▸ **What you are asked to do**
An exact copy of every record, without the pictures, is what should come back.
---------- Exercise materials
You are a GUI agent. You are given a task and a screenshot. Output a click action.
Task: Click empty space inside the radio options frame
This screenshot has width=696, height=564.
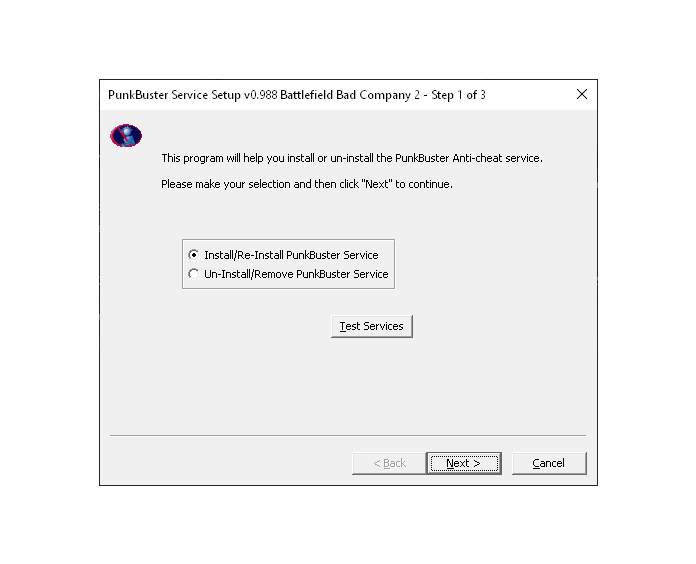(386, 255)
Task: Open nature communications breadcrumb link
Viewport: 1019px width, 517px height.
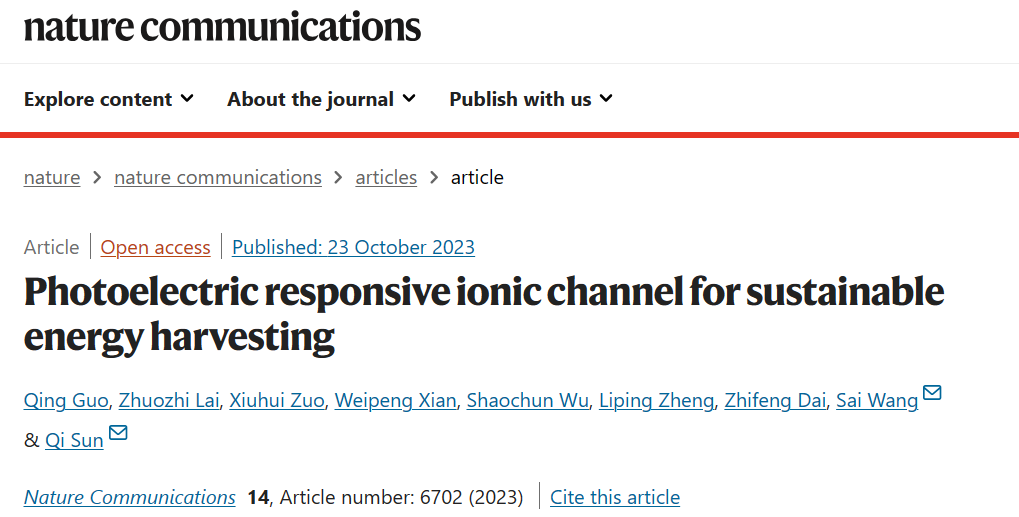Action: 218,177
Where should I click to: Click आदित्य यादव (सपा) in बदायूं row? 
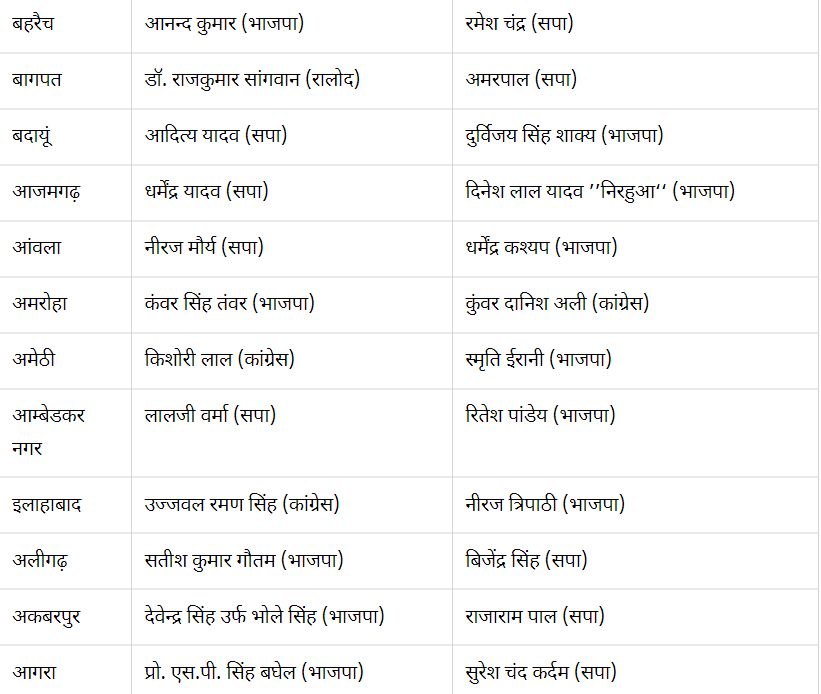click(216, 136)
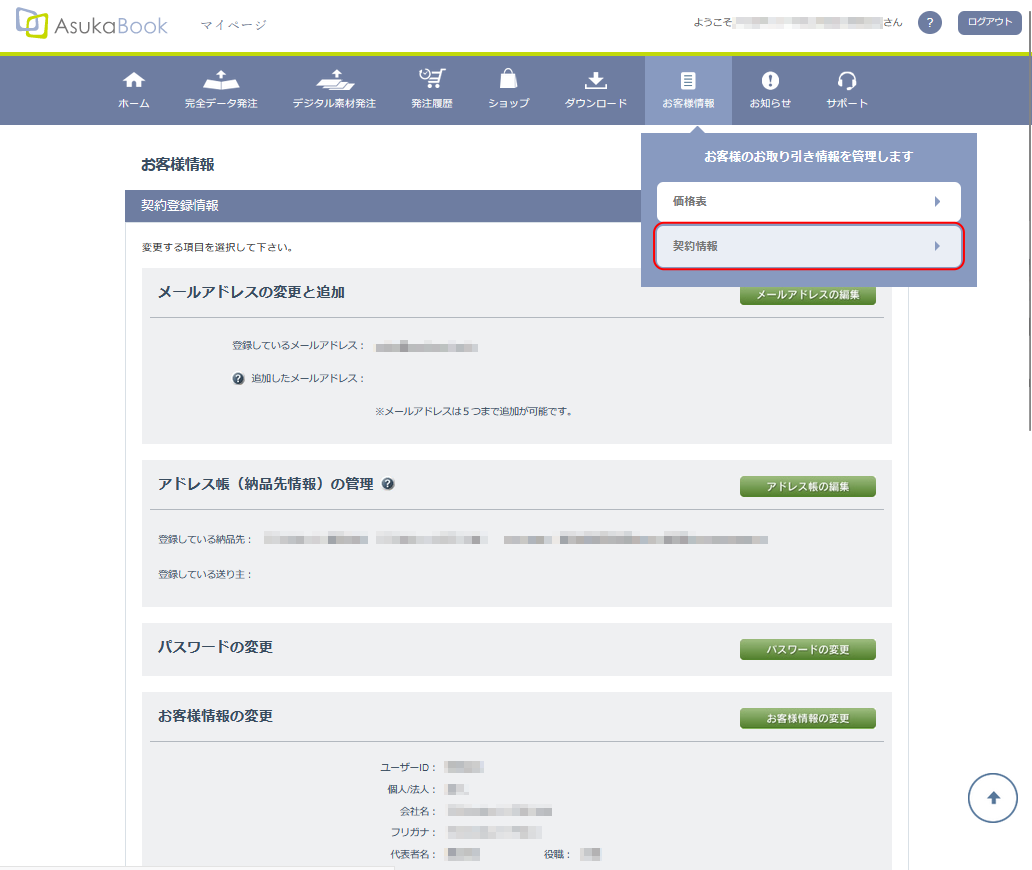Open 発注履歴 cart icon

pyautogui.click(x=432, y=80)
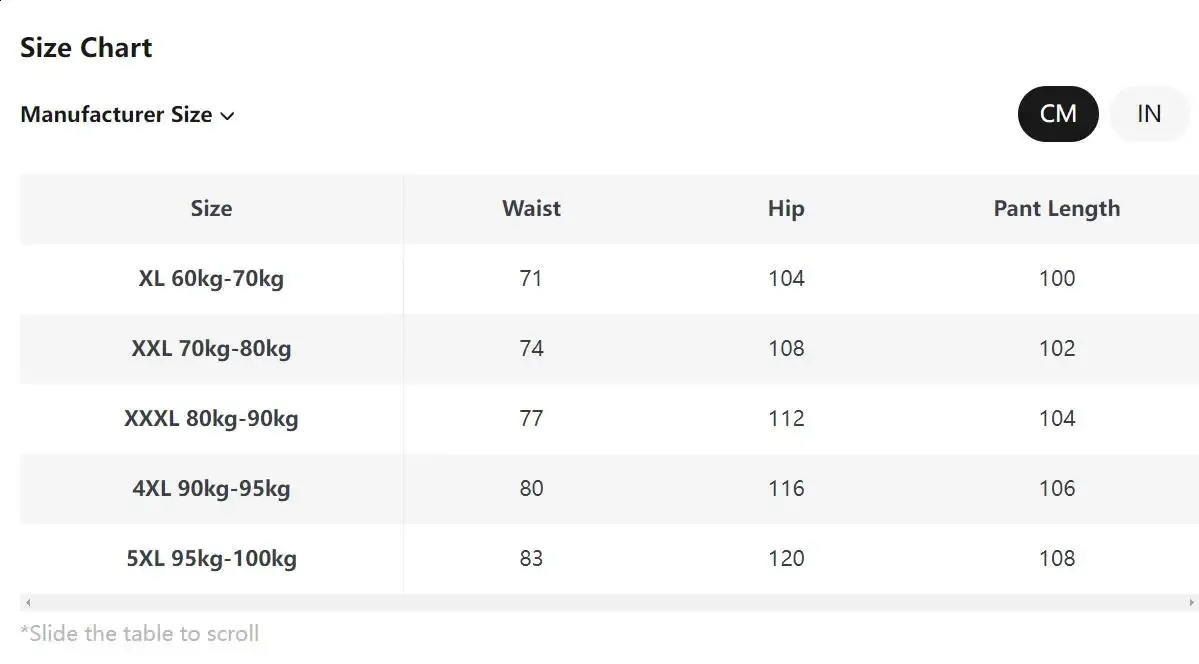This screenshot has width=1199, height=664.
Task: Click the hip value 120 for 5XL
Action: (x=786, y=559)
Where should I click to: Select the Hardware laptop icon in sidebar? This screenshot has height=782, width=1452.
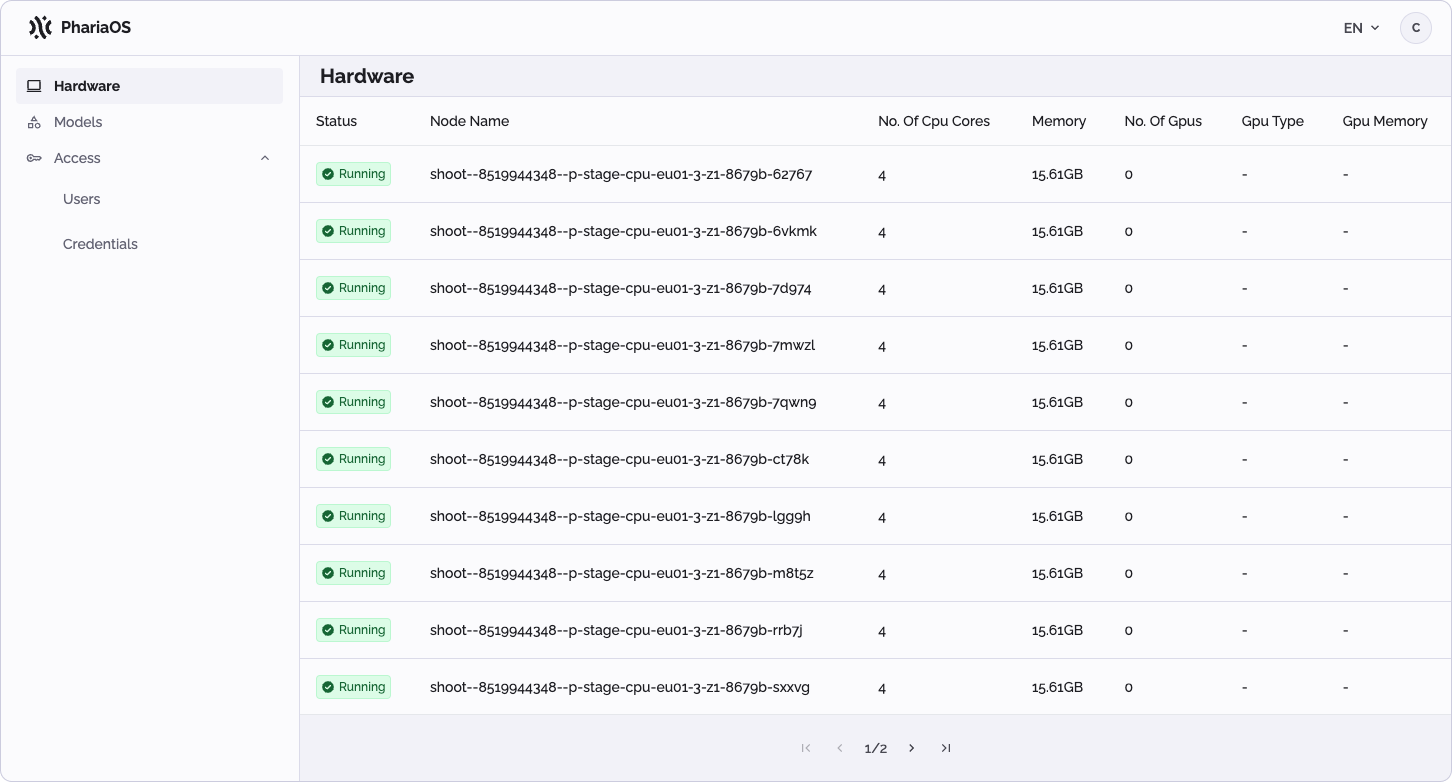34,85
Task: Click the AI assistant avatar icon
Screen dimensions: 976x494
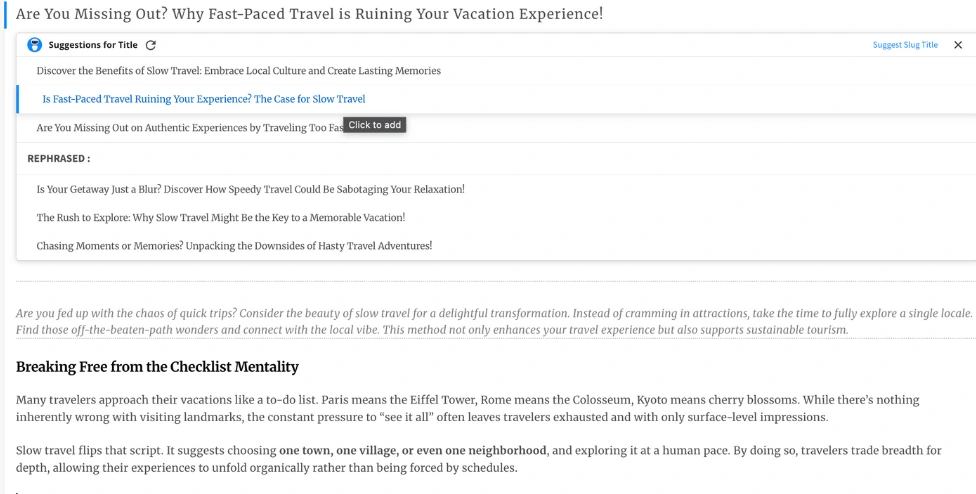Action: coord(35,45)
--------------------
▸ **Exercise answer**
You are a GUI agent. You are given a task and a screenshot. Output a click action.
Task: Click empty space inside the radio options frame
This screenshot has width=696, height=564.
(386, 255)
Task: Open nature communications breadcrumb link
Viewport: 1019px width, 517px height.
Action: 218,177
Where should I click to: Click आदित्य यादव (सपा) in बदायूं row? 
click(216, 136)
Open 発注履歴 cart icon

pyautogui.click(x=432, y=80)
This screenshot has width=1199, height=664.
Task: Click the hip value 120 for 5XL
Action: (x=786, y=559)
Where should I click to: Select the Hardware laptop icon in sidebar? This screenshot has height=782, width=1452.
34,85
Task: Click the AI assistant avatar icon
Screen dimensions: 976x494
Action: coord(35,45)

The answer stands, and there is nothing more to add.